我正在阅读apache spark的源代码。我陷入了Range Partitioner草图方法的逻辑。有人可以解释一下这段代码到底在做什么吗?
// spark/core/src/main/scala/org/apache/spark/Partitioner.scala
def sketch[K:ClassTag](rdd: RDD[K],
sampleSizePerPartition: Int): (Long, Array[(Int, Int, Array[K])]) = {
val shift = rdd.id
// val classTagK = classTag[K] // to avoid serializing the entire partitioner object
val sketched = rdd.mapPartitionsWithIndex { (idx, iter) =>
val seed = byteswap32(idx ^ (shift << 16))
val (sample, n) = SamplingUtils.reservoirSampleAndCount(
iter, sampleSizePerPartition, seed)
Iterator((idx, n, sample))
}.collect()
val numItems = sketched.map(_._2.toLong).sum
(numItems, sketched)
}
答案 0 :(得分:1)
sketch来对RDD分区中的值进行采样。也就是说 - 从每个RDD分区统一和随机地挑选和收集元素值的小子集。
请注意,sketch用作RangePartitioner的一部分 - 用于计算生成的大致相等大小的分区的范围界限。

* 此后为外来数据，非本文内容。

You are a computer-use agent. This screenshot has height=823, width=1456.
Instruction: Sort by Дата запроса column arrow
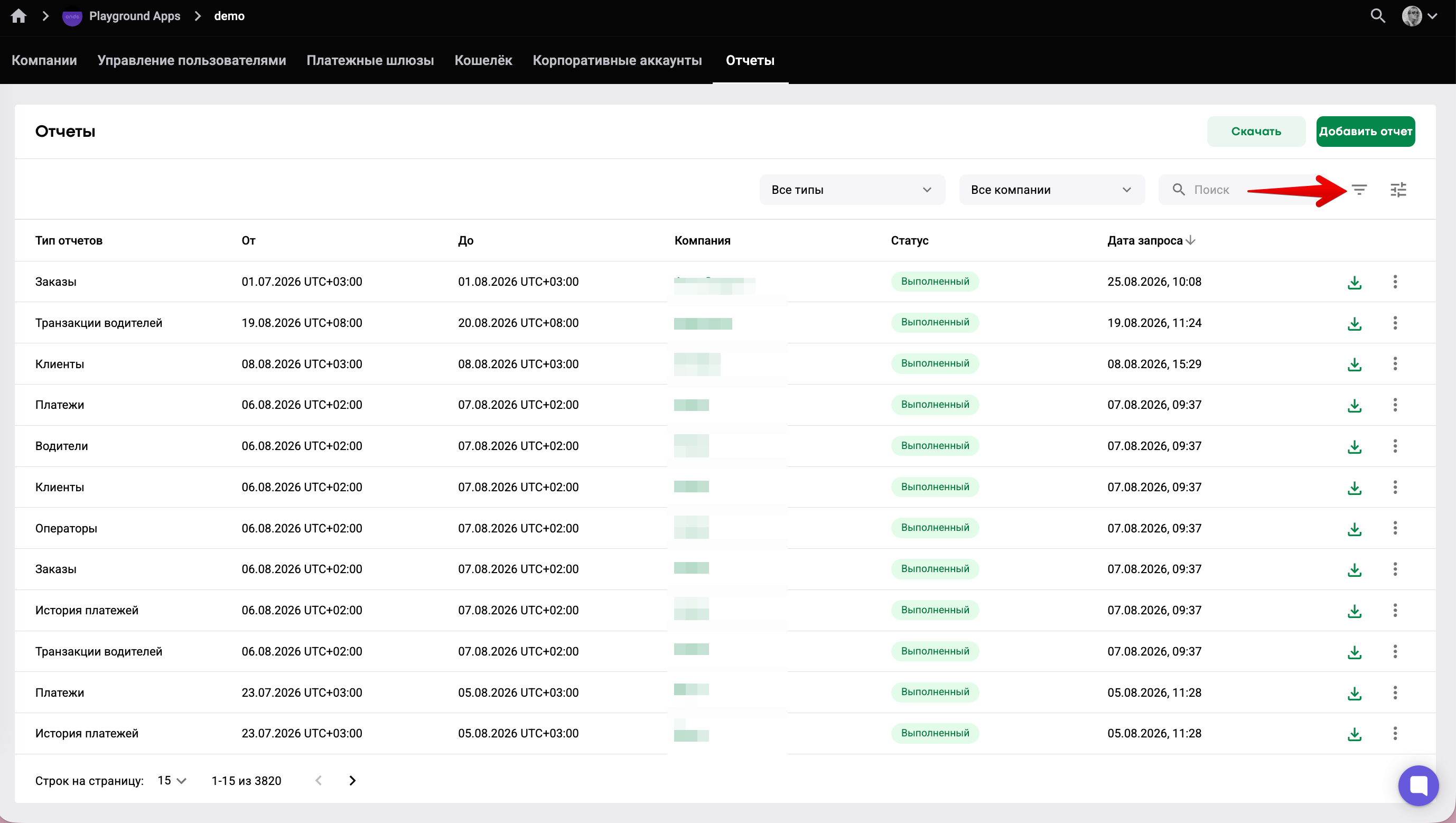1190,240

其他很酷的事情发生在其他RangePartitioner代码中 - 即,它计算样本子集的所需大小(sampleSizePerPartition)。
将我的评论作为逐步解释的代码的一部分。
def sketch[K:ClassTag](rdd: RDD[K],
sampleSizePerPartition: Int): (Long, Array[(Int, Int, Array[K])]) = {
val shift = rdd.id
// val classTagK = classTag[K] // to avoid serializing the entire partitioner object
// run sampling function on every partition
val sketched = rdd.mapPartitionsWithIndex { (idx, iter) =>
// partition number `idx` - and rdd.id are used to calculate unique seed for every partition - to ensure that elements are selected in unique manner for every parition
val seed = byteswap32(idx ^ (shift << 16))
// randomly select sample of n elements and count total number of elements in partition
// what is cool about Reservoir Sampling - that it does it in a single pass - O(N) where N is number of elements in partition
// see more http://en.wikipedia.org/wiki/Reservoir_sampling
val (sample, n) = SamplingUtils.reservoirSampleAndCount(
iter, sampleSizePerPartition, seed)
Iterator((idx, n, sample))
}.collect()
val numItems = sketched.map(_._2.toLong).sum
// returns total count of elements in RDD and samples
(numItems, sketched)
}